▶ Task goal
The whole listing is to be written out again exactly; the pictures are not.

The input section start

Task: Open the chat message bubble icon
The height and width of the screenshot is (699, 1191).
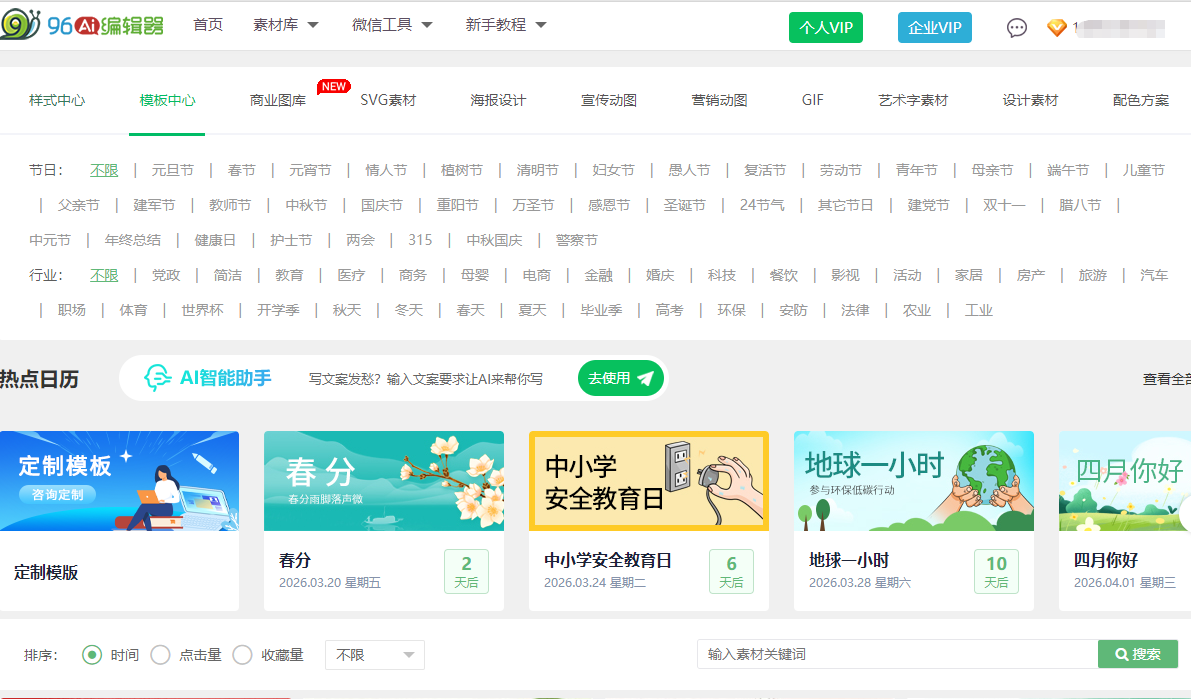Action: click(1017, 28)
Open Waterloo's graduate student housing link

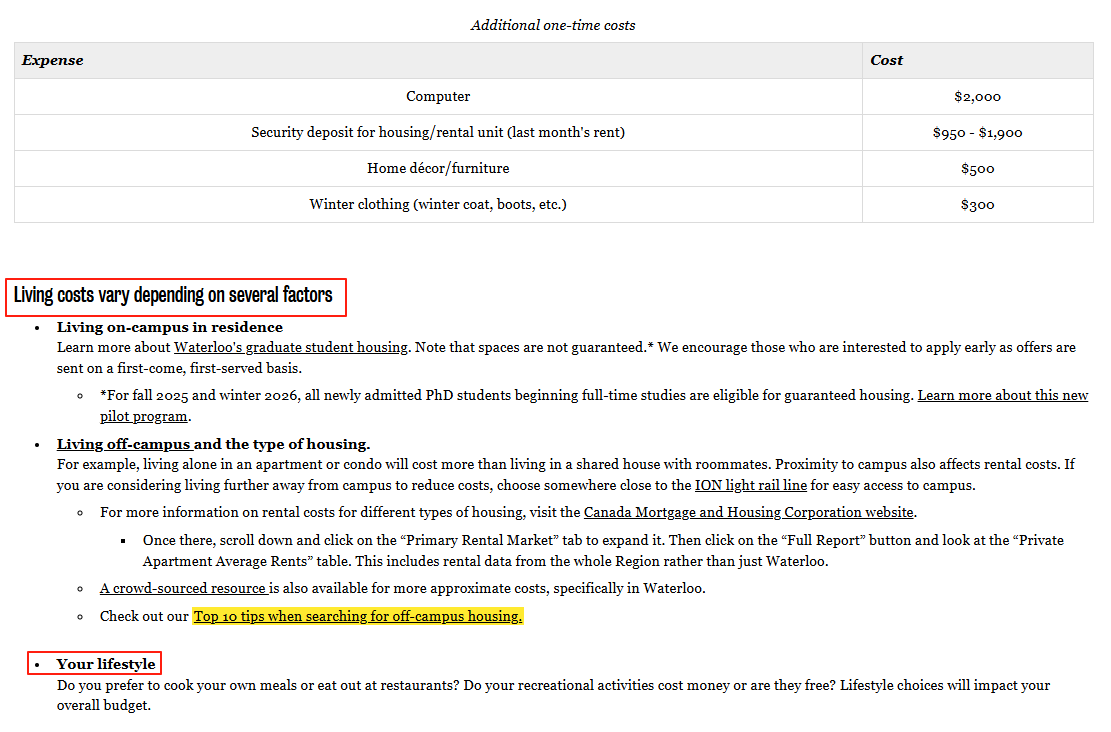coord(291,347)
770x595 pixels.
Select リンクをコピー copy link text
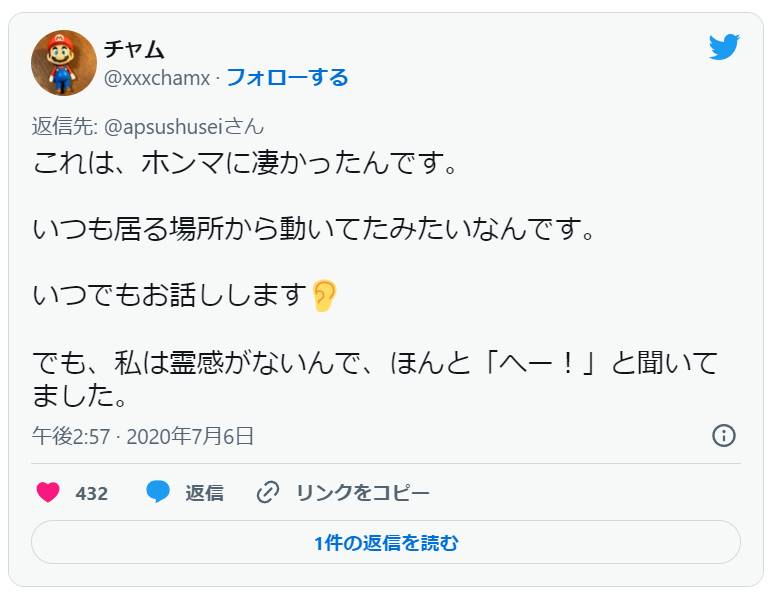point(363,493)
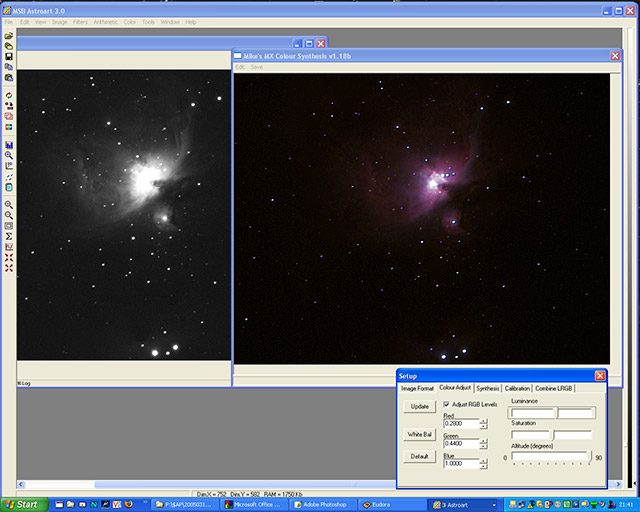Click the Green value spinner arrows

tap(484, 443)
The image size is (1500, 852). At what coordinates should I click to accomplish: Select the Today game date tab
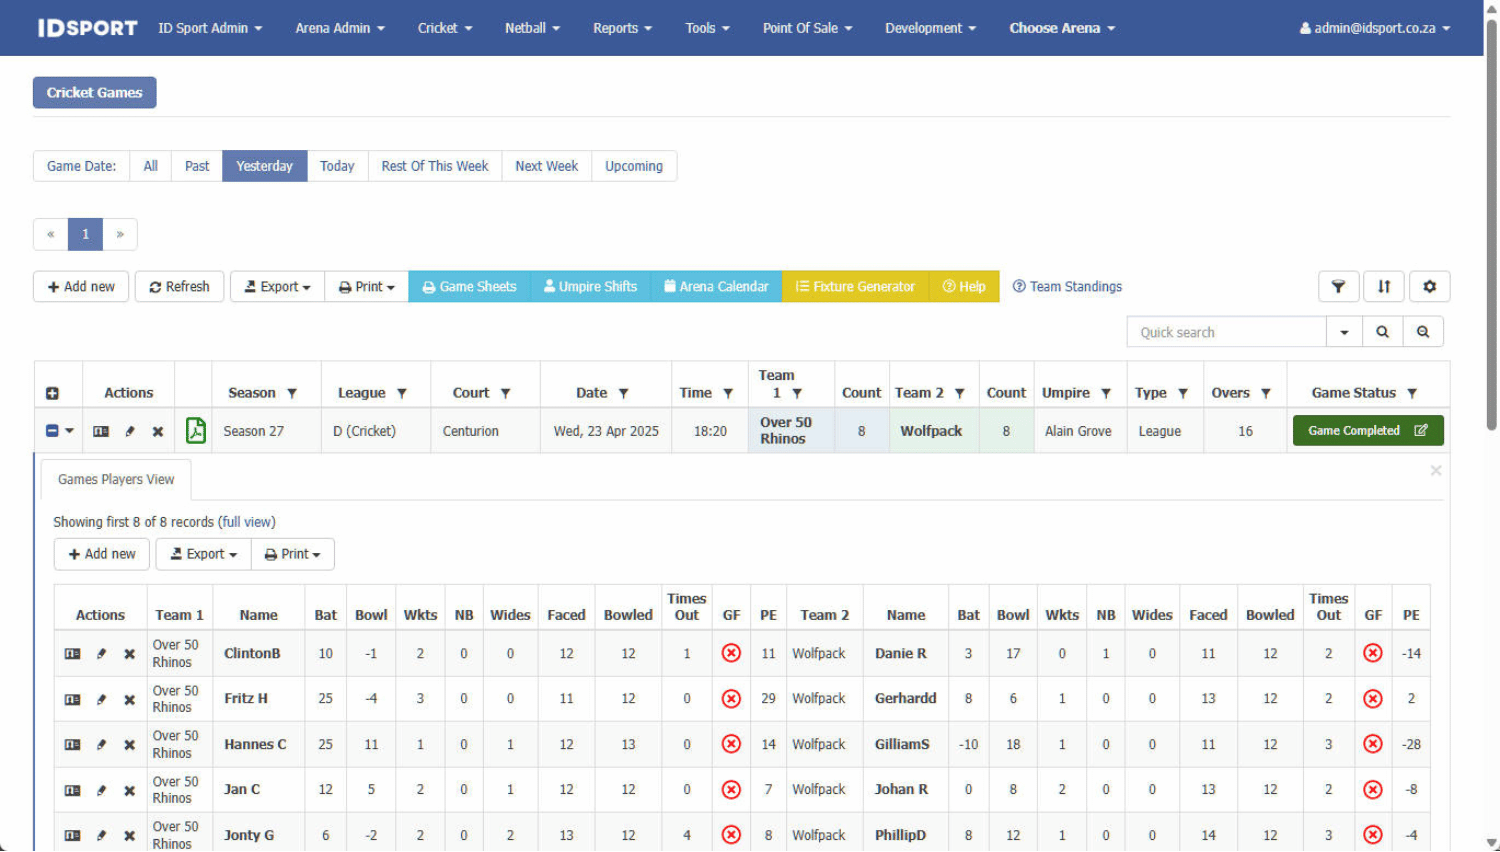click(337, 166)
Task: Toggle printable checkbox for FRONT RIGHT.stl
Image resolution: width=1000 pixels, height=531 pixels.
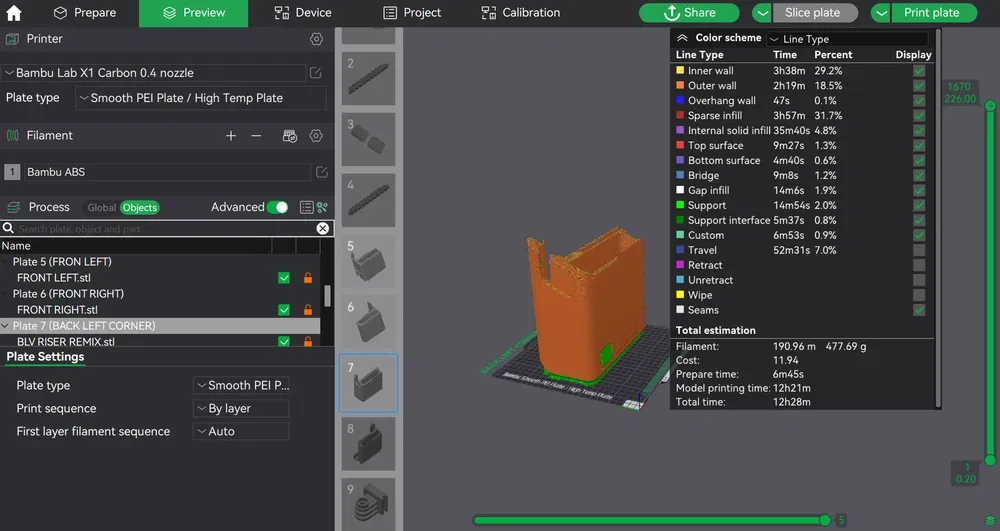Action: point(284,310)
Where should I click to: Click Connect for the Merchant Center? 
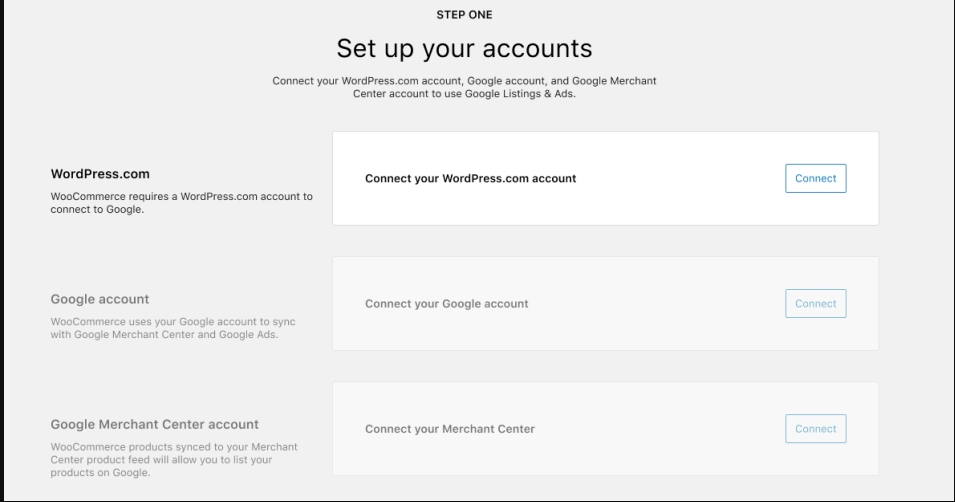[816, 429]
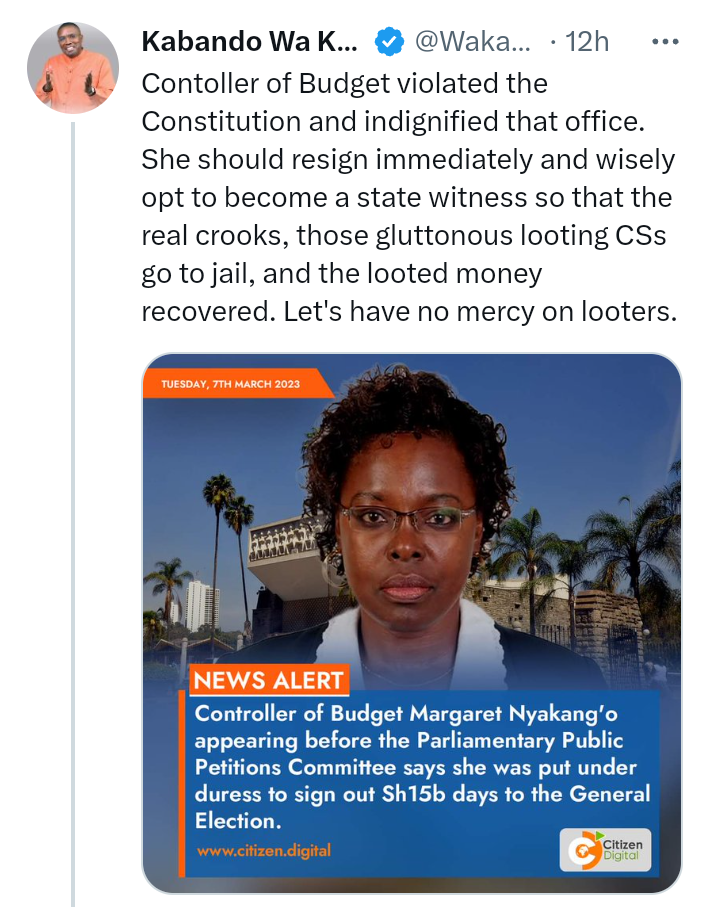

The input section end

▶ Task solution
Task: Open the chat message bubble icon
The height and width of the screenshot is (699, 1191).
Action: click(1017, 28)
Open Waterloo's graduate student housing link

coord(291,347)
770x595 pixels.
Select リンクをコピー copy link text
point(363,493)
Click the Green value spinner arrows

tap(484, 443)
The image size is (1500, 852). At what coordinates should I click to accomplish: Select the Today game date tab
click(337, 166)
Task: Toggle printable checkbox for FRONT RIGHT.stl
Image resolution: width=1000 pixels, height=531 pixels.
Action: point(284,310)
Where should I click to: Click Connect for the Merchant Center? 
[816, 429]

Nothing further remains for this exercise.